Handbook of Travel

Publication Year: 1936.

Handbook of Travel. Prepared for the Harvard Travellers’ Club.

Edited by George Cheever Shattuck. Second edition, revised and enlarged. 510 pages. Cambridge: Harvard University Press, 1935.

Unstinted praise is due to the Harvard Travellers’ Club for its enterprise in bringing out this new and enlarged edition of the “Handbook,” first published in 1917 and long out of print. Its purpose is to afford the prospective traveller a wide range of up-to-date information while planning his expedition and to provide a compact vade mecum for use in the field. It is a composite of some thirty articles written by thirty-nine authors, all of whom are Americans, comprised under four general headings : Methods of Travel (163 pages); Camping (64 pages); Recording and Collating (158 pages) ; Hygiene, Medicine and Surgery (110 pages). In scope it is world-wide, embracing the tropical, polar and Asiatic fields. Space will allow citation of only a few of the special topics covered : the use of aeroplanes and automobiles in exploratory work, travel with dromedaries and llamas, outboard motors, poisonous and edible plants, camp cooking, foods, photography (42 pages) and anthropology (26 pages).

The section on mountaineering summarizes the fundamentals of the craft and comprises the only primer of this kind in American literature.

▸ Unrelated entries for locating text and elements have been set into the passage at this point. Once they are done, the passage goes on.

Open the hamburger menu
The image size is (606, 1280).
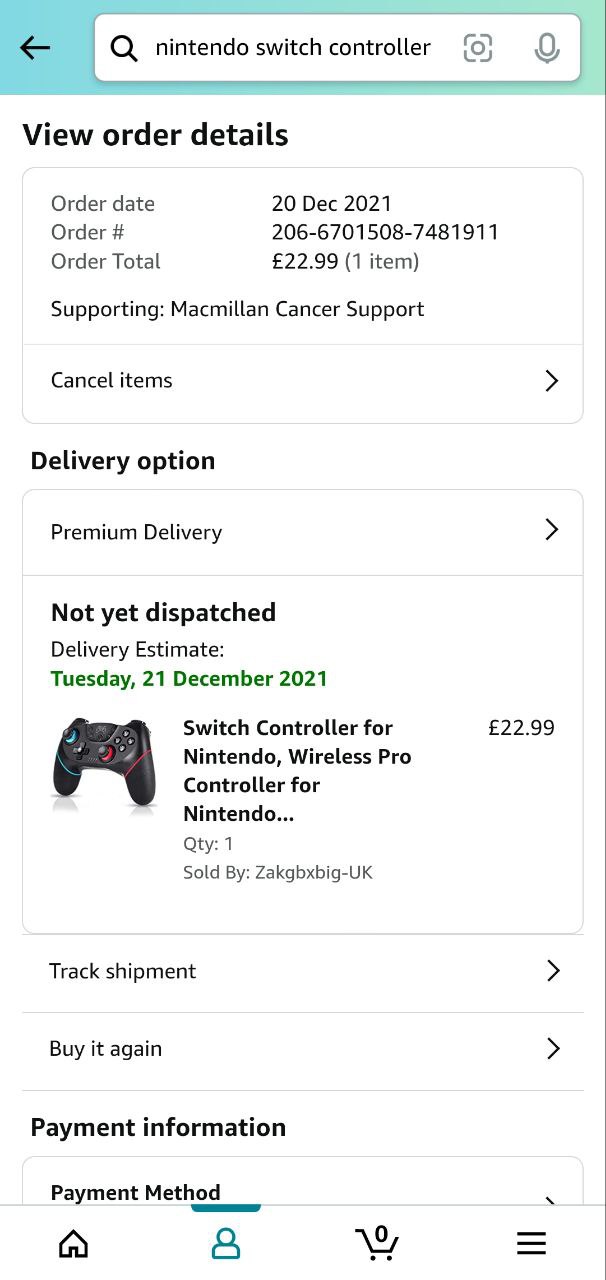click(531, 1243)
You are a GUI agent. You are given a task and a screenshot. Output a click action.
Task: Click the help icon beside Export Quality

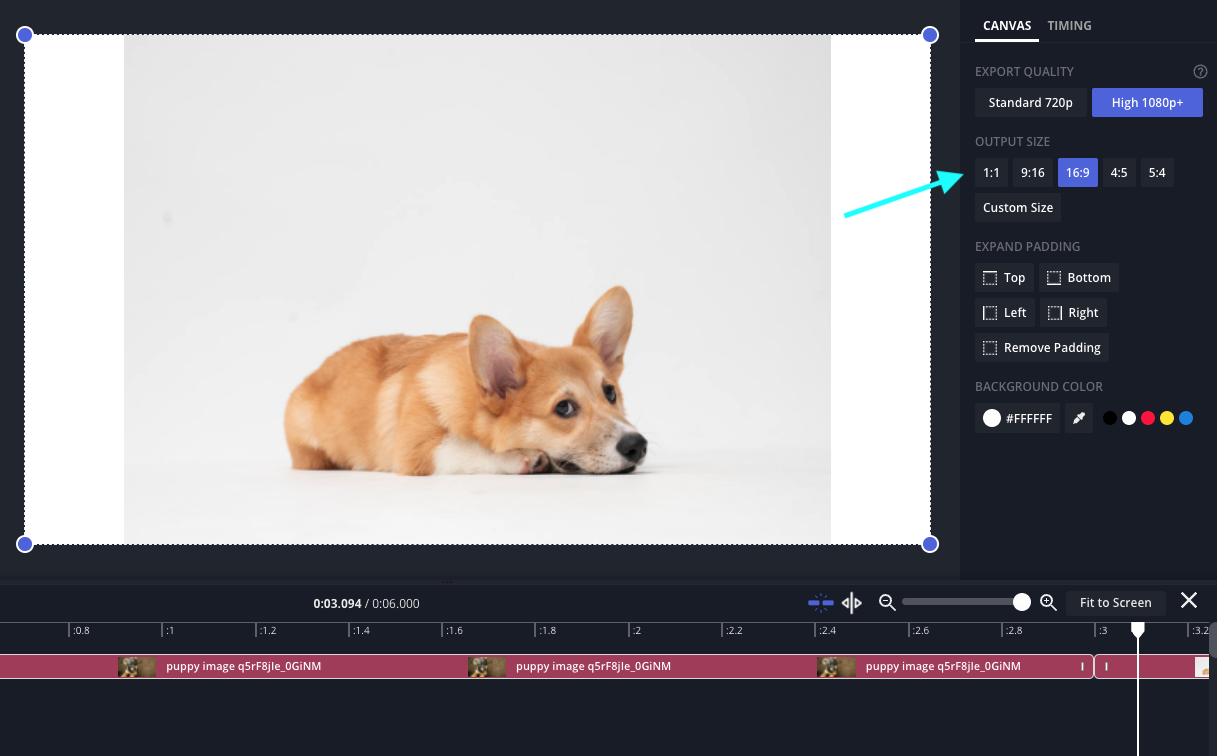1200,72
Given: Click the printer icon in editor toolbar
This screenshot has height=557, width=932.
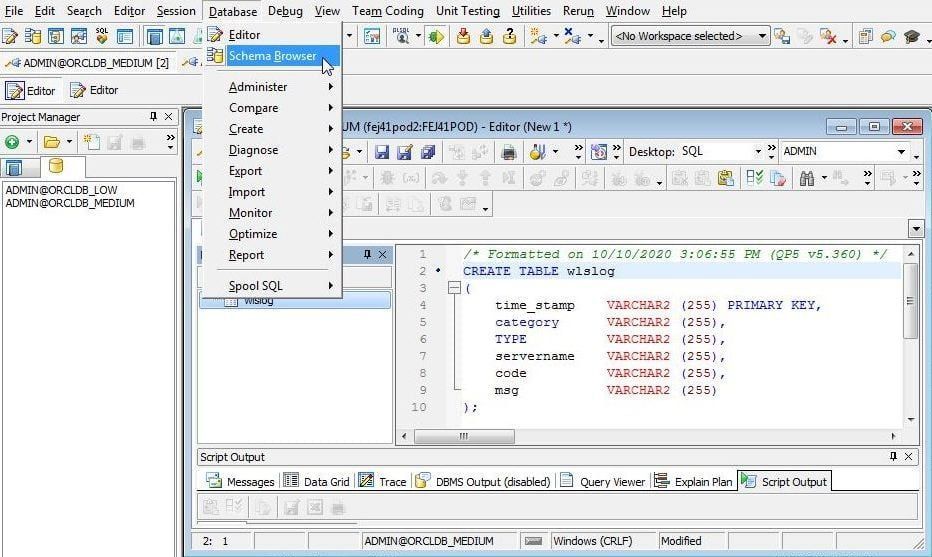Looking at the screenshot, I should pos(508,152).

One cannot forbear comparing the “Handbook” with its English equivalent, “Hints to Travellers,” published by the Royal Geographical Society in two volumes and widely known and used by explorers for the past forty years. The two works are, in great measure, complementary, the English publication being more detailed in mathematical formulæ, logarithmic tables, etc., while the present book predominates perhaps in the vitally practical information the traveller needs in advance of his field work. Both cull out from the lore of many diverse sciences, the facts most pertinent to the explorer.

The volume is compact in format, well printed and indexed and exceedingly readable. It should be included in the kit of every big-game hunter, camper and traveller in the far places of the earth.

H P

[To the reviewer, Mr. Palmer, goes the credit for the admirable section on mountaineering.—Ed.]